Patrick O’Keeffe, Executive Director of Software Engineering at Quest Software: Open-source database platforms will see a resurgence.
“Studies have shown that growth in open source database adoption is outpacing traditional database management systems. Though MySQL is currently the most widely-used platform, I predict Postgres will show significant growth and start making a dent in MySQL market share in the coming year. It is built for high volume environments, highly extensible, has a reputation for flawless reliability and stability, and is supported by a commercial vendor offering additional assurance.”

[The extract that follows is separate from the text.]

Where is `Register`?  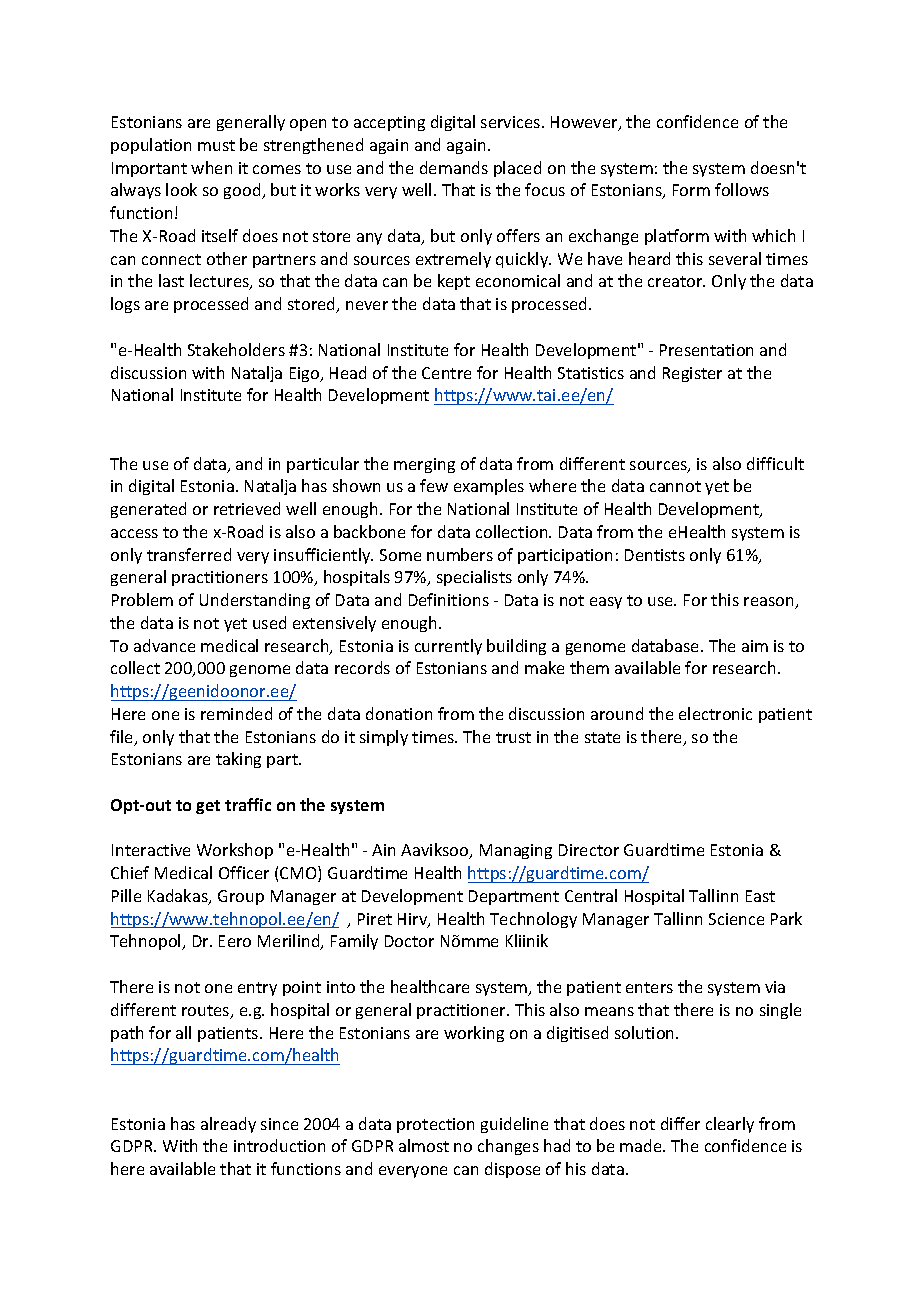
Register is located at coordinates (692, 374).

Mark Bregman, Senior Vice-President and CTO, NetApp:
- “Data will become self-aware and even more diverse than it is today. With this, the metadata will enable the data to proactively transport, categorize, analyze and protect itself, in other words, self-govern. Real-time mapping of the flow between data, applications and storage elements will evolve and the data will deliver the exact information a user needs when they need it.”
- “Data will be generated at an unprecedented rate that will greatly exceed the ability to transport it. Rather than moving the data, the applications and resources needed to process it will be moved to the data. This will have significant implications for new architectures like edge, core, and cloud. The amount of data ingested in the core will continuously be less than the amount generated at the edge. This must be deliberately enabled to ensure that the right data is being retained for later decision making.”